Quote from Ghost of Cutten:
Agree, that's the premise behind 'trading price action', and why one should defer somewhat to price behaviour even if you have huge conviction.
Here are some challenges though:
1. Who has 'inside information' on what will happen in 2015, 2020? There is no such thing. The only edge in the real future is pure talent (with some modifier based on effort) i.e. the ability to forecast probabilities of future events more imaginatively and precisely than the competition. Think Keynes' "Economic Consequences of the Peace", or any great growth stock or secular boom investor.

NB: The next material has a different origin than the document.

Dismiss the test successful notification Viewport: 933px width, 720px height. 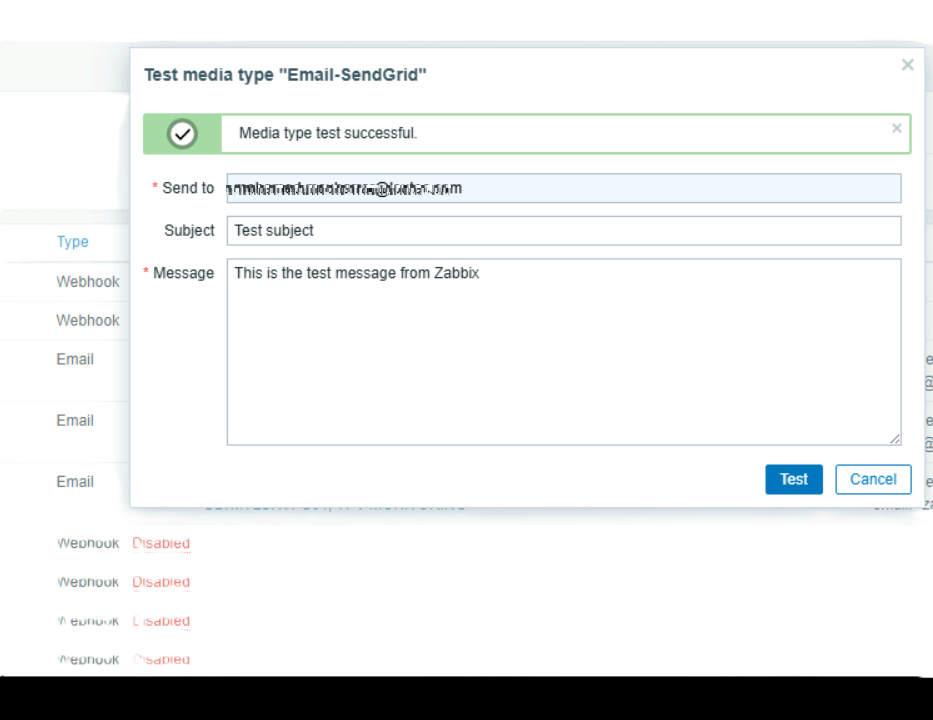[896, 128]
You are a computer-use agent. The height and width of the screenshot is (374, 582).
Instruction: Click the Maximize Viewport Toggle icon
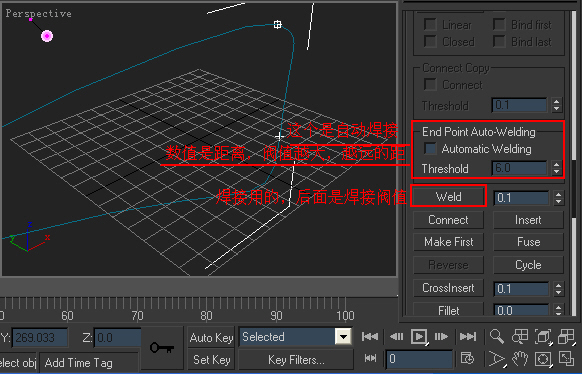566,359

2. What about when the insider gets it wrong, because some exogenous variable overrides the information he is relying on? Imagine someone looking to take over a bank in 2006, then getting wiped out by the GFC. Insiders are not infallible, and all major busts will tend to roger them spectacularly. In fact, because they *normally* have a huge information edge, they are far more vulnerable to outlier events. The humble information-non-privileged speculator will never ride a gargantuan position down to oblivion, because it happens to him every so often. An elite insider may be right 50 times in a row, so never learns the principles of fallibility, he just reads it with idle curiosity in a Soros or Taleb or Popper book (maybe Hume if he is smart, or the ancient Greeks if he is diligent too), and pays it little mind. Just like a boxer gets trained to absorb punches, a speculator gets trained to fold positions when they go really sour. An insider never really learns that skill, which is why you sometimes see truly rich people blow up in spectacular fashion.